En una sociedad moderna, la confianza se nutre, a su vez, de seguridad jurídica, algo que el actual gobierno de coalición parece incapaz de comprender. El baile continuo de iniciativas contrapuestas confunde, y la utilización del estado de alarma para medidas que nada tienen que ver con la crisis sanitaria, no ha dejado de incorporar inseguridad. Que desde el Gobierno se defienda con igual firmeza la contrarreforma laboral y el mantenimiento del statu quo, o la fiscalidad cuasiconfiscatoria y los estímulos a la inversión, más que “sensibilidades diferentes”, trasmite todo menos certeza, seguridad. ¿Quién se va a animar a contratar personal o invertir con total ignorancia del marco jurídico laboral o tributario de pasado mañana?

Lo mismo cabe decir del sesgo antiempresarial que denotan algunas –no pocas- declaraciones ministeriales, desconociendo que la recuperación tiene que estar protagonizada por la empresa privada, porque de los diecinueve millones y medio de ocupados que reflejaba la última EPA, dieciséis y medio pertenecían al sector privado, que es quien debe mantenerlos y acrecentarlos. Es más, el 41% del empleo asalariado en el sector privado se encuentra en microempresas, de modo que pensar que por la vía de las nacionalizaciones se puede encontrar la solución al desempleo supone desconocer la realidad: mero reclamo ideológico.

Esa nociva carga ideológica explica también otra circunstancia obstaculizadora de un ambiente propicio para abordar los problemas hoy perentoriamente planteados. Es el clima bronco en que se desenvuelve la actividad parlamentaria y las relaciones partidarias, tan esterilizante, tan deprimente.
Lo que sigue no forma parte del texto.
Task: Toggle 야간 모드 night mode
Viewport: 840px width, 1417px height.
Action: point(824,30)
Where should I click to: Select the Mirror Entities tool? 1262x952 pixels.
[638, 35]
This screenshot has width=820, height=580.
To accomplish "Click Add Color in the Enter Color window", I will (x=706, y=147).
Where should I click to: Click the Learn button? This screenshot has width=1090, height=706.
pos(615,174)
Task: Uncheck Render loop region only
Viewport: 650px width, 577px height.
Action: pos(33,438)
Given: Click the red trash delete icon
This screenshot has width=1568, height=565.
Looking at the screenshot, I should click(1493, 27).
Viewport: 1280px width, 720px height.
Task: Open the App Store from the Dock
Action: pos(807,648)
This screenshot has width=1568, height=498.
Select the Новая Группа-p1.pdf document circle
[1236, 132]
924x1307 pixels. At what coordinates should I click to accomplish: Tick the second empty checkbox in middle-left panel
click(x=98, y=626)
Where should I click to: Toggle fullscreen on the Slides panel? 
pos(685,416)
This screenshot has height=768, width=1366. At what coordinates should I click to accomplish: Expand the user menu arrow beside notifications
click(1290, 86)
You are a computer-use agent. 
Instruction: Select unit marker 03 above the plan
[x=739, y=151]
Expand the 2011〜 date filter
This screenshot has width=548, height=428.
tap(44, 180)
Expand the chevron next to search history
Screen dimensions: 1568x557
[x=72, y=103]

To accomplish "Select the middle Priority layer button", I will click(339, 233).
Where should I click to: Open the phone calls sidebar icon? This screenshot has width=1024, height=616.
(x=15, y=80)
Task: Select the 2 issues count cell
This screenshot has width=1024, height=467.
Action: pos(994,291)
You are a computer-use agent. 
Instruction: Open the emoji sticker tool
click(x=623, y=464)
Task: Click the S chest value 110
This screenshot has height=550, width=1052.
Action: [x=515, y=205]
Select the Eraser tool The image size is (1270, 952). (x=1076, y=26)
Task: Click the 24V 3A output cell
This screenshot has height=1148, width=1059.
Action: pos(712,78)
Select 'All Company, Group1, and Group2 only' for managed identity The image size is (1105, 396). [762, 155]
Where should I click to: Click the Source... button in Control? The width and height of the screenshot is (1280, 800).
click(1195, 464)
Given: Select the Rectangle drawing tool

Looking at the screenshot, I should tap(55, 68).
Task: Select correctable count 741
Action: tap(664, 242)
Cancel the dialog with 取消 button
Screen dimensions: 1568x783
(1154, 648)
Una suerte de intenso encono crónico, de aguda agresividad recurrente, que no solo está llamando —por insólita— la atención de cualificados observadores foráneos, sino que también es percibida muy mayoritariamente por la opinión pública española como un peligro para nuestra democracia (nada menos que un 85% de los españoles, según el sondeo más reciente de Metroscopia).

Repitámoslo, pues; mejor aún, exijámoslo: es la hora de la gestión, no de la ideología.